BEGIN Data for analysis
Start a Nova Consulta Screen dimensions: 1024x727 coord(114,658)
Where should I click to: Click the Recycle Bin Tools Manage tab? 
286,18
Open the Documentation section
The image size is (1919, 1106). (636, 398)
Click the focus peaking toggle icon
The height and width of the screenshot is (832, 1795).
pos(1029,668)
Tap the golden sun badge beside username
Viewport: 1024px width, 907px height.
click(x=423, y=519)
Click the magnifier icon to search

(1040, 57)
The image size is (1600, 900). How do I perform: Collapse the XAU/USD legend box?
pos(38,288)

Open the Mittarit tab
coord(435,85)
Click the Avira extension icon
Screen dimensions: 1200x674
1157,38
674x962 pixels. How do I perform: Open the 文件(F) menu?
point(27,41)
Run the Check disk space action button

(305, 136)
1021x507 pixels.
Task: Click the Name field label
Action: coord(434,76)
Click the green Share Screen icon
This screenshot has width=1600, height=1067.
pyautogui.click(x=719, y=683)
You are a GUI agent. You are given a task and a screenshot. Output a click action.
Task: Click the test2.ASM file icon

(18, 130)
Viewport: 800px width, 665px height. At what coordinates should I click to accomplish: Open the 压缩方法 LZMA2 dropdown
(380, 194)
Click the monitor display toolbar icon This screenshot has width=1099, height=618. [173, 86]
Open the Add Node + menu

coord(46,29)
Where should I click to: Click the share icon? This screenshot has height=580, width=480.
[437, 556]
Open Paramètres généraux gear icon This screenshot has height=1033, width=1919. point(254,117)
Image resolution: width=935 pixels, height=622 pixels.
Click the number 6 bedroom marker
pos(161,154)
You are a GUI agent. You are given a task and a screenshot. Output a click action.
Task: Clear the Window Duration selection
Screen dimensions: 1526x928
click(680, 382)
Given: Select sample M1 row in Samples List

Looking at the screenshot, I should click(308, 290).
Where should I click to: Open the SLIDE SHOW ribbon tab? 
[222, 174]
END Data for analysis
▶ _Task directions_:
Take the records above and write each one out again exactly.

▶ _Response to the exercise_:
Start a Nova Consulta Screen dimensions: 1024x727 coord(114,658)
Where should I click to: Click the Recycle Bin Tools Manage tab? 
286,18
Open the Documentation section
The image size is (1919, 1106). (636, 398)
Click the focus peaking toggle icon
The height and width of the screenshot is (832, 1795).
pos(1029,668)
Tap the golden sun badge beside username
Viewport: 1024px width, 907px height.
click(x=423, y=519)
Click the magnifier icon to search

(1040, 57)
The image size is (1600, 900). How do I perform: Collapse the XAU/USD legend box?
pos(38,288)

Open the Mittarit tab
coord(435,85)
Click the Avira extension icon
Screen dimensions: 1200x674
1157,38
674x962 pixels. How do I perform: Open the 文件(F) menu?
point(27,41)
Run the Check disk space action button

(305, 136)
1021x507 pixels.
Task: Click the Name field label
Action: coord(434,76)
Click the green Share Screen icon
This screenshot has width=1600, height=1067.
pyautogui.click(x=719, y=683)
You are a GUI agent. You are given a task and a screenshot. Output a click action.
Task: Click the test2.ASM file icon

(18, 130)
Viewport: 800px width, 665px height. At what coordinates should I click to accomplish: Open the 压缩方法 LZMA2 dropdown
(380, 194)
Click the monitor display toolbar icon This screenshot has width=1099, height=618. [173, 86]
Open the Add Node + menu

coord(46,29)
Where should I click to: Click the share icon? This screenshot has height=580, width=480.
[437, 556]
Open Paramètres généraux gear icon This screenshot has height=1033, width=1919. point(254,117)
Image resolution: width=935 pixels, height=622 pixels.
Click the number 6 bedroom marker
pos(161,154)
You are a GUI agent. You are given a task and a screenshot. Output a click action.
Task: Clear the Window Duration selection
Screen dimensions: 1526x928
click(680, 382)
Given: Select sample M1 row in Samples List

Looking at the screenshot, I should click(308, 290).
Where should I click to: Open the SLIDE SHOW ribbon tab? 
[222, 174]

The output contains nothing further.